Open chenk008 opened this issue 4 years ago • 3 comments

In sectionManage /proc file with standard filesystem, there is some description about inode_operations, but the sample procfs3.c don't contains code about it.

chenk008 avatar Nov 23 '21 05:11 chenk008

I found the original example including inode_operations in lkmpg for kernels 2.4.* here: https://tldp.org/LDP/lkmpg/2.4/html/lkmpg.html#AEN770

edit: also, the struct inode_operations seems to be documented here if anyone's looking for it - https://www.kernel.org/doc/html/latest/filesystems/vfs.html#struct-inode-operations

stlaz avatar Sep 18 '24 08:09 stlaz

I found the original example including inode_operations in lkmpg for kernels 2.4.* here: https://tldp.org/LDP/lkmpg/2.4/html/lkmpg.html#AEN770

Thank @stlaz for the information. Can you submit a pull request for the missing LKM code?

jserv avatar Sep 19 '24 03:09 jserv

I looked into this issue a bit and started to update the example from kernel version 2.4. A lot has changed since then, and the way the proc is create was revised multiple times. Back in the days you would pass a struct proc_dir_entry * to the proc creation function (proc_register). But with today's interface, you pass a struct proc_ops * and get the struct proc_dir_entry from the creation function (proc_create). As with kernel version 2.4, struct proc_dir_entry still contains const struct inode_operations *proc_iops, however, it is not directly exposed via some interface. So, to change the inode operation, you would have to do something like:

our_proc_file = proc_create(PROCFS_NAME, 0644, NULL, &proc_file_fops);
our_proc_file->proc_iops->permission = our_permission;

I do not know how save this method is, or whether changing proc_iops could break anything.

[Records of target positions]
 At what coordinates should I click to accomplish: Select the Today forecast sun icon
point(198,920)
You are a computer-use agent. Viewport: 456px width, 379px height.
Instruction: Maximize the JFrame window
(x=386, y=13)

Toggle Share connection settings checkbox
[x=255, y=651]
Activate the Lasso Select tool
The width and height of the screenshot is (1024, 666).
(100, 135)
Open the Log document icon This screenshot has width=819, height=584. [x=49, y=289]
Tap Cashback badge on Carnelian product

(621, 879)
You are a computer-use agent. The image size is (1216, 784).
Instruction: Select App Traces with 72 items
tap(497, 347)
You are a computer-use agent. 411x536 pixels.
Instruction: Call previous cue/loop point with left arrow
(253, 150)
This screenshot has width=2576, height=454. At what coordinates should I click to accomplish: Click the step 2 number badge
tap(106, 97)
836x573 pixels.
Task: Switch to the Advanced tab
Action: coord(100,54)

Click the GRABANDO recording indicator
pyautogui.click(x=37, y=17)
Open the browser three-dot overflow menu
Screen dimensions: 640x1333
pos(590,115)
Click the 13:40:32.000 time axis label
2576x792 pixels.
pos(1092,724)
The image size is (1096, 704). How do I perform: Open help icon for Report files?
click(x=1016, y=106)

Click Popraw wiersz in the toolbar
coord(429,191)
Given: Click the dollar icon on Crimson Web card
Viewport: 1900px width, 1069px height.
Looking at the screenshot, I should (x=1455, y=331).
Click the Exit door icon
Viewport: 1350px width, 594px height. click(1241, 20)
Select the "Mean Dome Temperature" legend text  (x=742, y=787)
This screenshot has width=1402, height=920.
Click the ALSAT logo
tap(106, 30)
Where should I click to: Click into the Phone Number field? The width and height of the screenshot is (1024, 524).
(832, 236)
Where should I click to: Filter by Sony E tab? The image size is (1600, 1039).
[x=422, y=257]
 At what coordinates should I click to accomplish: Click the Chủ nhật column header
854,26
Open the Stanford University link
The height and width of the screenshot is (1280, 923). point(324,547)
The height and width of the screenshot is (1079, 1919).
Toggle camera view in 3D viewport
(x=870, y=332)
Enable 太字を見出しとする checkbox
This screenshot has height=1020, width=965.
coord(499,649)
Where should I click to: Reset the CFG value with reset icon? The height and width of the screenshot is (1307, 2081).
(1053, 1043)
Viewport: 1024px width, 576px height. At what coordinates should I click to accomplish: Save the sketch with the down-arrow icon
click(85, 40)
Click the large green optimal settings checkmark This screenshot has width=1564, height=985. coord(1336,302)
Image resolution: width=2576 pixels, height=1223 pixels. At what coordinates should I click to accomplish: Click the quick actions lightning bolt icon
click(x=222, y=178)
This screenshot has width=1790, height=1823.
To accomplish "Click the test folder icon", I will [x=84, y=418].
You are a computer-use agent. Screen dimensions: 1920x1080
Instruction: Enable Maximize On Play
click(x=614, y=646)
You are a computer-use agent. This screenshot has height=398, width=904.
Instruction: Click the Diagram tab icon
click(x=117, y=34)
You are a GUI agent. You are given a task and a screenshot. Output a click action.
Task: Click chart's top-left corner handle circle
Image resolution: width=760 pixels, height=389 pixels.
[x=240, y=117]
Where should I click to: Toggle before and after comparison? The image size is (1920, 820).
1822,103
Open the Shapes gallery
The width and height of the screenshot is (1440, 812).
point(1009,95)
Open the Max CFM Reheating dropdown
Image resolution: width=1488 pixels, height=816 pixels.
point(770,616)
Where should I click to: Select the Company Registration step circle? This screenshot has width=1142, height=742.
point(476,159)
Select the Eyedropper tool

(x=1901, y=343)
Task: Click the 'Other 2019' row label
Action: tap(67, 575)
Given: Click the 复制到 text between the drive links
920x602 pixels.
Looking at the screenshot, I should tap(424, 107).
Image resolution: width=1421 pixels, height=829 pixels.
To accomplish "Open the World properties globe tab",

__EXERCISE REQUIREMENTS__
(1) In the issue discussion on inode_operations and the procfs example, which function creates the proc entry in the current kernel interface?
(2) Continue the issue discussion on inode_operations and the procfs example, starting after its final sentence.

__ANSWERS TO THE PROBLEMS__
(1) proc_create

(2)
I think in general, section 7 The /proc File System could need some improvements. I find it rather hard to follow. Especially since it tries introduce all the different ways on how to manage the proc. Namely using file operations, inode operations, proc operations, and the seq_file. I i feel that the explanations of the first three methods is pretty mixed up. For example, in the code examples you have static struct proc_ops file_ops_4_our_proc_file. So, you are naming the proc operations file operations, even though file operations and proc operations are something different. Also, you are saying:

Because we don’t get called when the file is opened or closed, there’s nowhere for us to put try_module_get and module_put in this module, and if the file is opened and then the module is removed, there’s no way to avoid the consequences.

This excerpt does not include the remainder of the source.